▸ TASK STATEMENT:
How many lines of the listing below contain the string "signature"? Reply with the number alone.

▸ DATA LINES:
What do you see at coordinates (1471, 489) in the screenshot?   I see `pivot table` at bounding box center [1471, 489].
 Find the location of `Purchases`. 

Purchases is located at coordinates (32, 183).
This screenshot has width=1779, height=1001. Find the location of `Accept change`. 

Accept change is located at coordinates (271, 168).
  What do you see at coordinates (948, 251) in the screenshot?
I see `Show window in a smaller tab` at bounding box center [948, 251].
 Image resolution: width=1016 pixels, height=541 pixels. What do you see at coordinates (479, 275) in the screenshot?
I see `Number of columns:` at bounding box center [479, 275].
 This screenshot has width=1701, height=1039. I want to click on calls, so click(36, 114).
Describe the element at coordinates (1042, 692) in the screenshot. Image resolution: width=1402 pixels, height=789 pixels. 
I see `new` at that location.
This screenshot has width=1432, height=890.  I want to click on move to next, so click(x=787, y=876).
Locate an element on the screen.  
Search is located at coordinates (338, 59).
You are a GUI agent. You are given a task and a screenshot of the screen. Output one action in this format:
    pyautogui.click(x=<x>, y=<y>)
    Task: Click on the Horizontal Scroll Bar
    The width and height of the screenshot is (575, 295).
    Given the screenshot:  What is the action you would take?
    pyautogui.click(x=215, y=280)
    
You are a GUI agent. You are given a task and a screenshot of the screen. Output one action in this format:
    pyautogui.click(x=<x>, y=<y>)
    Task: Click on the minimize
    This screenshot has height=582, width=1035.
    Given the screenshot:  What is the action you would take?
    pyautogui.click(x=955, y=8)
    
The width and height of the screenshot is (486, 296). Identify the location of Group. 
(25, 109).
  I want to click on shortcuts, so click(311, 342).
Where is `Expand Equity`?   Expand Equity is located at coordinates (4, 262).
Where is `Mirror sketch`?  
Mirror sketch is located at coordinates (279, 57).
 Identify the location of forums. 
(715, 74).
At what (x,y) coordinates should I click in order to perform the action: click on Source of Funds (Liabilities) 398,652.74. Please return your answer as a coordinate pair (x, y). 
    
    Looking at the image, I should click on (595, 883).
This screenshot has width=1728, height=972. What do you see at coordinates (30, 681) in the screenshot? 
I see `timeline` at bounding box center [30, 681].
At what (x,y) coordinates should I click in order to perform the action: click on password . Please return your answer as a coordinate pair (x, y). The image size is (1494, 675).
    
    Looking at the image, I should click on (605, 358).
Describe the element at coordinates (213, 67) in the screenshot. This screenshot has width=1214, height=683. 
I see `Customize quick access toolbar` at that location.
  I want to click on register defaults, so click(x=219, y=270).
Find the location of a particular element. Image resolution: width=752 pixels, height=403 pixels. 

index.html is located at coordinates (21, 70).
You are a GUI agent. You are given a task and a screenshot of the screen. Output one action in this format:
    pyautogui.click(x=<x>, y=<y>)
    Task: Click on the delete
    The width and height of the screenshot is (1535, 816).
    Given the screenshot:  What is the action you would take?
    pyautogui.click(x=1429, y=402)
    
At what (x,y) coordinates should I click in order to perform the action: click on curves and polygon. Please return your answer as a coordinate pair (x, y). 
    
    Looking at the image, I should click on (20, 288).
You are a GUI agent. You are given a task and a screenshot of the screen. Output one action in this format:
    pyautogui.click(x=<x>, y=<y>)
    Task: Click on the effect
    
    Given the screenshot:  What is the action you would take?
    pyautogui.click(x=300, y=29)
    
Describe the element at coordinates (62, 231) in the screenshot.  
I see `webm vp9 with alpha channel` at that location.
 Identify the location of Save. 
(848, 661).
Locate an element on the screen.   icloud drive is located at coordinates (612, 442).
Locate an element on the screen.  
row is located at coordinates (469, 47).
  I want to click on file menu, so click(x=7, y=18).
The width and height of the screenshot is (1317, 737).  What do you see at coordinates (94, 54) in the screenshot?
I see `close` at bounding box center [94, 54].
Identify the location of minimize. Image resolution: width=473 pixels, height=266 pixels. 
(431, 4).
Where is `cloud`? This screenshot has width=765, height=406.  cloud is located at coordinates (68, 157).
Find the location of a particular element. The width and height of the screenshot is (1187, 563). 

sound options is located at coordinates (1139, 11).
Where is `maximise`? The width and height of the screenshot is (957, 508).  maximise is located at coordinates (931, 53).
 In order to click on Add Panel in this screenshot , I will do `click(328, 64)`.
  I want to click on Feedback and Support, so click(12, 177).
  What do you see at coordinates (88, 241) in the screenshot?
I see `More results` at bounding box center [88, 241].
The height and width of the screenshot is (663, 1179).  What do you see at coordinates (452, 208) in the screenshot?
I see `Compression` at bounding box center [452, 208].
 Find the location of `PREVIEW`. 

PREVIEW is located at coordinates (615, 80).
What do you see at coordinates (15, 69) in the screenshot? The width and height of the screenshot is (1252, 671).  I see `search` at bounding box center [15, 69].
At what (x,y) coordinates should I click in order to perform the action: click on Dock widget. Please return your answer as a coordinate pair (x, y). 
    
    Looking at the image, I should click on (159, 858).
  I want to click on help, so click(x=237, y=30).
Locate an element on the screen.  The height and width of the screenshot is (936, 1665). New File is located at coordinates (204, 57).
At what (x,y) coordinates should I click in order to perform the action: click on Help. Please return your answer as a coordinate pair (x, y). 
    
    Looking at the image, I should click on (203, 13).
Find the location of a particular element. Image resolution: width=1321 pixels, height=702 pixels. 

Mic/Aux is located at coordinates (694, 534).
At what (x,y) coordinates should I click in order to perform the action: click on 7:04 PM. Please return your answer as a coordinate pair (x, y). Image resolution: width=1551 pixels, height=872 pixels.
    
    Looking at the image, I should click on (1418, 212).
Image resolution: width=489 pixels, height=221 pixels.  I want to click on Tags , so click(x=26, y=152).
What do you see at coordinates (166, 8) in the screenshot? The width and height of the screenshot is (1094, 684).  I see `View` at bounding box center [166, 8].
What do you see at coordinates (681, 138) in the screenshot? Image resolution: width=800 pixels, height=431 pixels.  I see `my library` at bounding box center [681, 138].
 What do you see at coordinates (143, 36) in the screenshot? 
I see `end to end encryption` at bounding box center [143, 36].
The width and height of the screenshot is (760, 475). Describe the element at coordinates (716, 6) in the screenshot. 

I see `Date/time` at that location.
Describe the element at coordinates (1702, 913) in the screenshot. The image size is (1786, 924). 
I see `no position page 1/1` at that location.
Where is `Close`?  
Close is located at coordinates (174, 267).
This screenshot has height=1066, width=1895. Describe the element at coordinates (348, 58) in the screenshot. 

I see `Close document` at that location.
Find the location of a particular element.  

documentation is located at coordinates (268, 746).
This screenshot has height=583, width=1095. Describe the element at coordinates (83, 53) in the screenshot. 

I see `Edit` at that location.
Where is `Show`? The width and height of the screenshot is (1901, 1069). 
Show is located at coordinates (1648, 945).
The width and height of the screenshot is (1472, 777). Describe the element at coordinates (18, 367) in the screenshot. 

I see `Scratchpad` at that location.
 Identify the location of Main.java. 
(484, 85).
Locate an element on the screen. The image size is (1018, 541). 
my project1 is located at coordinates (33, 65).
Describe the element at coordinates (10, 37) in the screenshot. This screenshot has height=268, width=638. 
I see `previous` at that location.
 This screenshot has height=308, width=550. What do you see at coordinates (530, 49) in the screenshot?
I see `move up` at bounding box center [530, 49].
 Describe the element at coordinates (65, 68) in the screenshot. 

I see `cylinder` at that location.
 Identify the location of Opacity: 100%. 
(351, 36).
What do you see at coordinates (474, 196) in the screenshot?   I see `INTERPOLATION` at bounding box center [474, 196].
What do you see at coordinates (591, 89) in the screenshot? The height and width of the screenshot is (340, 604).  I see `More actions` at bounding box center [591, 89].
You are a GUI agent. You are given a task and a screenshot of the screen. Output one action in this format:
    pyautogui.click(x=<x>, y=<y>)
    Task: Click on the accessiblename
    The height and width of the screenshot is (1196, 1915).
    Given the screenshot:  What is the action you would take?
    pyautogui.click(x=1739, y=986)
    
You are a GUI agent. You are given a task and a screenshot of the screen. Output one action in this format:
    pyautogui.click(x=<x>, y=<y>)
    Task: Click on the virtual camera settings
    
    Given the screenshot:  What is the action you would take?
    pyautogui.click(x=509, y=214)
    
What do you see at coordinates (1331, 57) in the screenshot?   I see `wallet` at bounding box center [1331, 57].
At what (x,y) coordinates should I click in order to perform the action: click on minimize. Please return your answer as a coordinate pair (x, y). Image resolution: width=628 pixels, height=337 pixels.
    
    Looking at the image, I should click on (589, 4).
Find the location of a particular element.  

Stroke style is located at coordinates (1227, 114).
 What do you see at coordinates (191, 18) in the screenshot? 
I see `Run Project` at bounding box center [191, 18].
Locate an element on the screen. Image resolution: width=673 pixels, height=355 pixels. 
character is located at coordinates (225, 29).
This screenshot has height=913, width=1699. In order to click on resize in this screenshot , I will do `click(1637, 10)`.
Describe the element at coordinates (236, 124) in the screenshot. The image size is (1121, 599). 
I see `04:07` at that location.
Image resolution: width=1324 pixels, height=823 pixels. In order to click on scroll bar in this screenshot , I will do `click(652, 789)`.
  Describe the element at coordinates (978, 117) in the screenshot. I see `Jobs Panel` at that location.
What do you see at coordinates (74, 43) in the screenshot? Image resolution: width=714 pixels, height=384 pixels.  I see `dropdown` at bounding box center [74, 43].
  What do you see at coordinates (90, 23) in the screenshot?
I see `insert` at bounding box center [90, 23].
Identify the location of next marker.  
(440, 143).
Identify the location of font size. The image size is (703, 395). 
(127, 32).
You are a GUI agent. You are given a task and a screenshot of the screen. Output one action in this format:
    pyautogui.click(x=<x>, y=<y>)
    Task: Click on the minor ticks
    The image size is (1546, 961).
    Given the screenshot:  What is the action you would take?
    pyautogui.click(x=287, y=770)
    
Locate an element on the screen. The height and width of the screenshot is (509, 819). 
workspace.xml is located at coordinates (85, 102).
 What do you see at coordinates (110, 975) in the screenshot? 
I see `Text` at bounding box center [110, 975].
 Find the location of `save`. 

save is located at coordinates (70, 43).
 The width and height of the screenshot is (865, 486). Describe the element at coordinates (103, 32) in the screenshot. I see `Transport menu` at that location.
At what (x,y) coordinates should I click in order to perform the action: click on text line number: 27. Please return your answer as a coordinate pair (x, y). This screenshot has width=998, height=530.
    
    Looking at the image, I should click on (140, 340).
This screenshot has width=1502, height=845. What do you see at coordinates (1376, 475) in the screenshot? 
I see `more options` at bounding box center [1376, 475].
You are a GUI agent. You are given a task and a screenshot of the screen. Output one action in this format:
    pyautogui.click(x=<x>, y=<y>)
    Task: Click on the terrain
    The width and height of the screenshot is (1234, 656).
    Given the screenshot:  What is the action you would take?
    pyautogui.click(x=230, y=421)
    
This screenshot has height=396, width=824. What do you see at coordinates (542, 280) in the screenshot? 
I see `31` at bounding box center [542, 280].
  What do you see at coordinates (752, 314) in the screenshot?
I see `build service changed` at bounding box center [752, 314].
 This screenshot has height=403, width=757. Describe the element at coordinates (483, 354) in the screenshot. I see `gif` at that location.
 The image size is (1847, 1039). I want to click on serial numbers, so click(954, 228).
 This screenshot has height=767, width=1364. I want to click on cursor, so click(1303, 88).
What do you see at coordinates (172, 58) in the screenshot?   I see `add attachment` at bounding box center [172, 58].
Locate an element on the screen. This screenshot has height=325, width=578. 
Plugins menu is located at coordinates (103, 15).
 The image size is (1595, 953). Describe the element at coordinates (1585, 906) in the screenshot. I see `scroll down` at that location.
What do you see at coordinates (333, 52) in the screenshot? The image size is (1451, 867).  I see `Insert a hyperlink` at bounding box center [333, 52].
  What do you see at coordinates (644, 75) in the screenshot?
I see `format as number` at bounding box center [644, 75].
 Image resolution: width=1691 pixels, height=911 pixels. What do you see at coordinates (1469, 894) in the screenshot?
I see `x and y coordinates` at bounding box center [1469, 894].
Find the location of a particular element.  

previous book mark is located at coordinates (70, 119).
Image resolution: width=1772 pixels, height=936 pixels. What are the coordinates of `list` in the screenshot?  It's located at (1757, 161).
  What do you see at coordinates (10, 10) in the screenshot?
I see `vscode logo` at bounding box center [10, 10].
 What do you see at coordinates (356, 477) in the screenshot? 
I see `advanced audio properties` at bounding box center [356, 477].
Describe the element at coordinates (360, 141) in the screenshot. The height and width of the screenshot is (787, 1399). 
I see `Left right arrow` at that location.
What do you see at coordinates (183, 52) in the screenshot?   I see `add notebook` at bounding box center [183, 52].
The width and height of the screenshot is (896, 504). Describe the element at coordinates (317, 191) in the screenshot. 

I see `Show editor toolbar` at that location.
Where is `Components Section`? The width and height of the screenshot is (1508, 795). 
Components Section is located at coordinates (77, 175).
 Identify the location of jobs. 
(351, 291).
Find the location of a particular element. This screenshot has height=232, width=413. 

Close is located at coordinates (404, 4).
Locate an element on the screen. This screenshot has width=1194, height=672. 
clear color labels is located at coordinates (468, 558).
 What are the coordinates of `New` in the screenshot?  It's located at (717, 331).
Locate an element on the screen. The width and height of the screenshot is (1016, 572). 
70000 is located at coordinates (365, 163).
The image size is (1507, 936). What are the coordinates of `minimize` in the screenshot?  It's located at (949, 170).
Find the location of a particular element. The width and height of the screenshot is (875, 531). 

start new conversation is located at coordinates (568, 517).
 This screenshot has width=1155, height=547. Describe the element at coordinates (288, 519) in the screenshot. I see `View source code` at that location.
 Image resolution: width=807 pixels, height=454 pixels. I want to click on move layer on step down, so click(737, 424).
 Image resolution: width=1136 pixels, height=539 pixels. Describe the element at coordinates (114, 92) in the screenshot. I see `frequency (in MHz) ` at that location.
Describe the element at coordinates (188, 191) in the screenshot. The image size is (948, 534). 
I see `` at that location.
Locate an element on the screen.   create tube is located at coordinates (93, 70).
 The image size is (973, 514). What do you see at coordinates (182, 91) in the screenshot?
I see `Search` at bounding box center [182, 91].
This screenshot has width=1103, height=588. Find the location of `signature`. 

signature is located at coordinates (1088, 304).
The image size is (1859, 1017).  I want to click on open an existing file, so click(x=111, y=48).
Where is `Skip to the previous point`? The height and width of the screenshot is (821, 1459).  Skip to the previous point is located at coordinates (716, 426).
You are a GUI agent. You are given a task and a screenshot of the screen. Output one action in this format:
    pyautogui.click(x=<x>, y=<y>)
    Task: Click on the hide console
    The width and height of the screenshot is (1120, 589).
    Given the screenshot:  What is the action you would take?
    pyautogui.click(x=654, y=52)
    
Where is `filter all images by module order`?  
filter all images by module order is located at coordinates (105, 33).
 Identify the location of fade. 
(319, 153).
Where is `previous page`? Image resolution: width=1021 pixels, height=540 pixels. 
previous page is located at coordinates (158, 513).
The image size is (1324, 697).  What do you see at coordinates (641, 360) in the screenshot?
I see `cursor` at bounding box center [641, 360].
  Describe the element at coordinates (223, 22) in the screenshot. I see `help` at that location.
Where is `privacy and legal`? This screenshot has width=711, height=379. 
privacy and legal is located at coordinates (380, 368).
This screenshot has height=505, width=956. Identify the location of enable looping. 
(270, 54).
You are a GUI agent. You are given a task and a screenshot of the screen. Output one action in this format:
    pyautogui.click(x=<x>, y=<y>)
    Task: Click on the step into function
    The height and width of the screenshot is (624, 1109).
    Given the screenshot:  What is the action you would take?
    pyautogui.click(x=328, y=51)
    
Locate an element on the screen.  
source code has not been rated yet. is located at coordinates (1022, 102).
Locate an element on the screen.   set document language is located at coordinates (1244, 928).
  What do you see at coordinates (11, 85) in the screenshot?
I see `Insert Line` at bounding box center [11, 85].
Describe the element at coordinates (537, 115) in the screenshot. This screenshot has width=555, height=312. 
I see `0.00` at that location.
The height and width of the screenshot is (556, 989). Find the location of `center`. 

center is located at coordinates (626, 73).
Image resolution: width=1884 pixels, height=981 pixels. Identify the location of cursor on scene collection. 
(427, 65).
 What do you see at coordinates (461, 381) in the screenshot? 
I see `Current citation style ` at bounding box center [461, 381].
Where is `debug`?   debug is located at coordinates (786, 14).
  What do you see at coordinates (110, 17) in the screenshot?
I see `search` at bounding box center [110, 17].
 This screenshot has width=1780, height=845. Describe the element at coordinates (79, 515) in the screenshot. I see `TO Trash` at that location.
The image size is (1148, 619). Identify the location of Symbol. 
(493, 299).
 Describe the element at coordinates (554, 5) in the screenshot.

▸ RESPONSE TO THE TASK:
2